Fuck VD

Fuck VDHulu employees are overwhelmingly young. Most are just out of college, and it shows when you walk around the office looking at the assorted curation of cubicle art and assorted curios. But sometimes these bitches make me feel fucking old. Take for instance this VD anecdote which further fuels my disdain for the fake holiday.

I know this is completely sophomoric, but it just cracks me up when I tell people, “Happy VD!” I realize it’s trite and all, but it still cracks me up to no end.

However today I heard the one thing that turned my silliness into pure unadulterated hate. I said this to someone at the office, and in return I received a blank look. This was beyond my comprehension. After all this was a fucking joke!

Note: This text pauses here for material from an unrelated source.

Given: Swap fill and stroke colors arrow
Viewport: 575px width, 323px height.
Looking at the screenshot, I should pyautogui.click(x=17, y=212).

“What’s VD,” this person asked.

And it was then I realized that this person was too young to remember when STDs were referred to as venereal diseases. The urge to stab this person in the throat almost became too insurmountable to overcome, but after a couple of deep breaths and daggers from my eyes, it made way into a desire to just walk away.

I talked to Froggie (a girl from Montreal on the finance team whose job I still don’t quite understand) during lunch, and she reassured me that she knew what VD was. For a minute I felt a smidge better about myself. Then she had to open up her big fucking mouth.

“But I only know about that because of South Park.”

This is the point where you picture me grinding my teeth to their nubs.

Anyhow thankfully I had a bevvy of work and stress to dilute this hatred running through my veins (including an Excel crash scare where a whole day’s worth of work almost went down the drain). The clock struck six, and everything seemed to be all right with the world.

Then I stepped out into the traffic quagmire that was West Los Angeles. It took me one hour, ONE HOUR, to go from the parking lot to the freeway. Then another hour to get home in San Pedro.

After all of that with my bladder aching to be released, I’m really hating this day.